_Instructions to follow_:
Reproduce each line of the records below verbatim, leaving out the pictures.

_Information supplied_:

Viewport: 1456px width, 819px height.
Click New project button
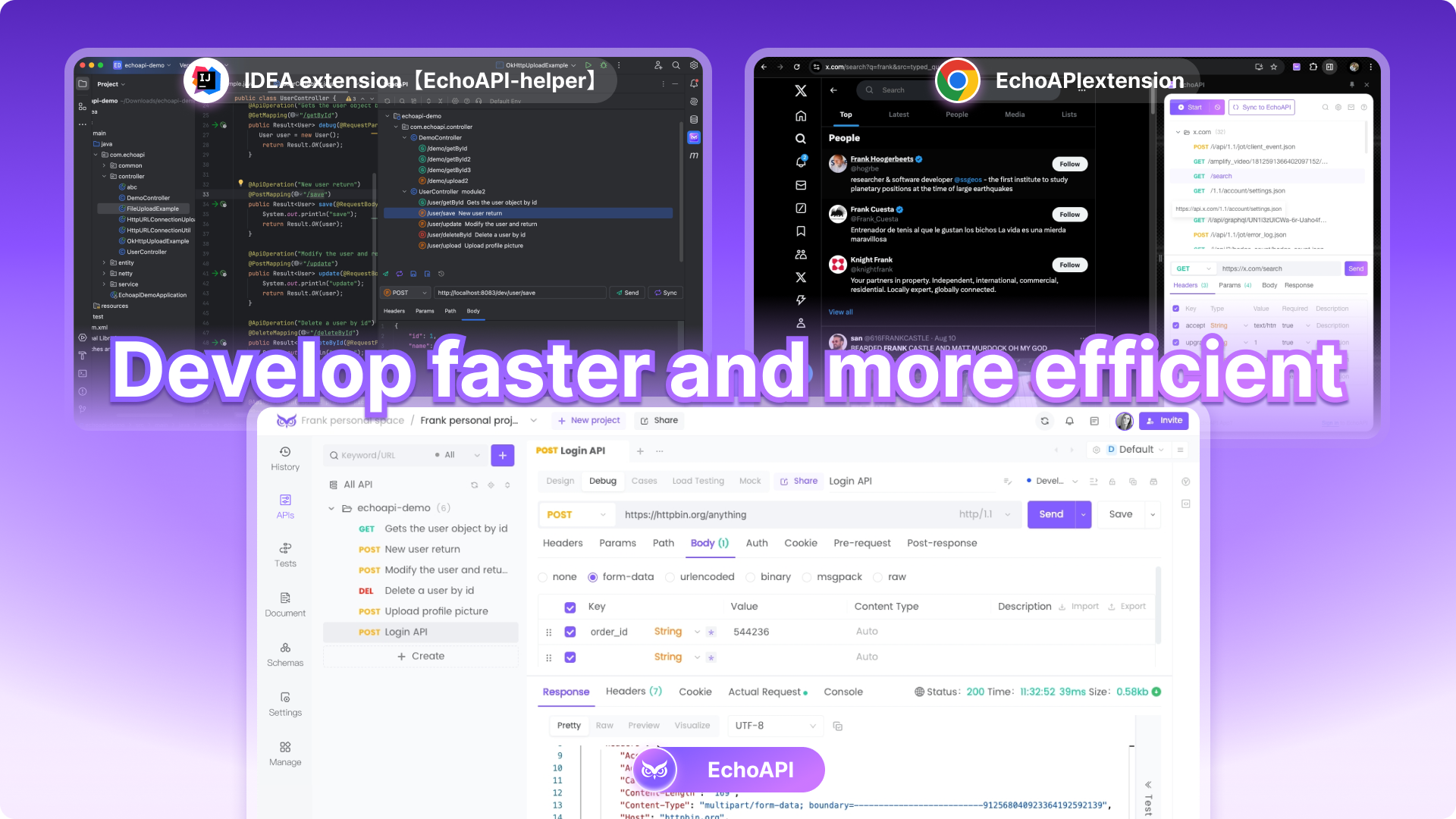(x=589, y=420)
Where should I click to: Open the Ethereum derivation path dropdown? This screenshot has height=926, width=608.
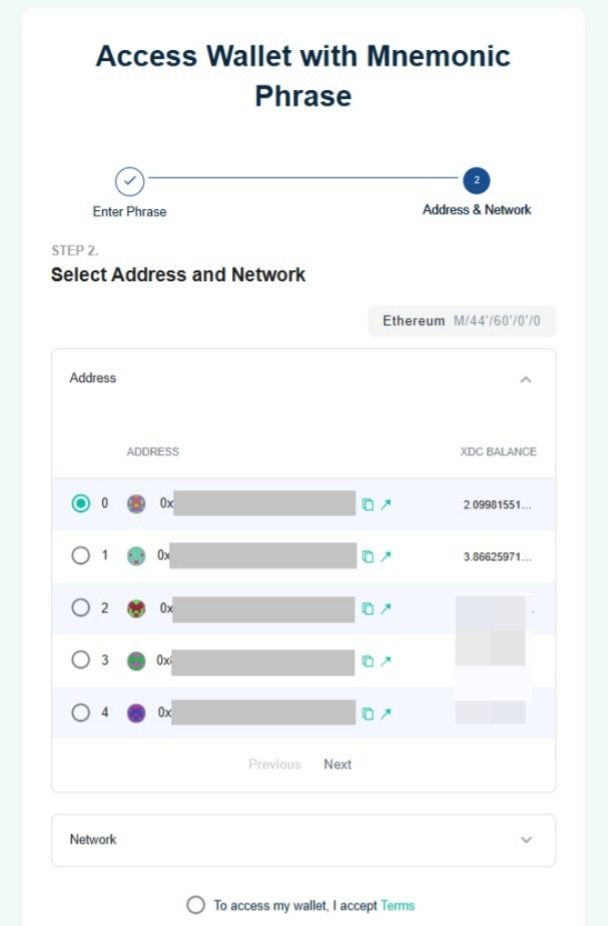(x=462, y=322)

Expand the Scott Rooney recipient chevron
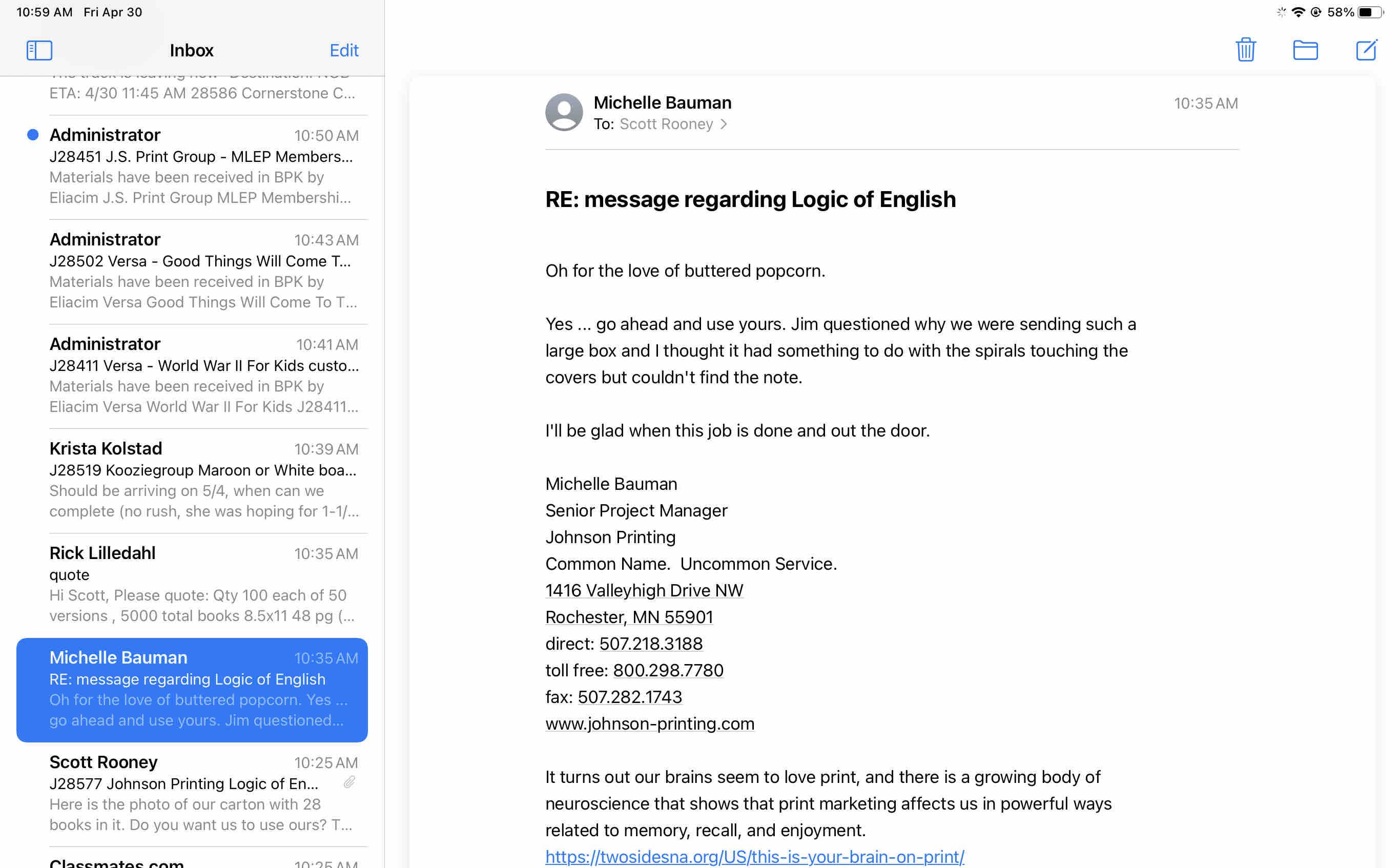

_Expected answer_:
Viewport: 1456px width, 819px height.
Click New project button
(x=589, y=420)
Where should I click to: Open the Ethereum derivation path dropdown? This screenshot has height=926, width=608.
(x=462, y=322)

Expand the Scott Rooney recipient chevron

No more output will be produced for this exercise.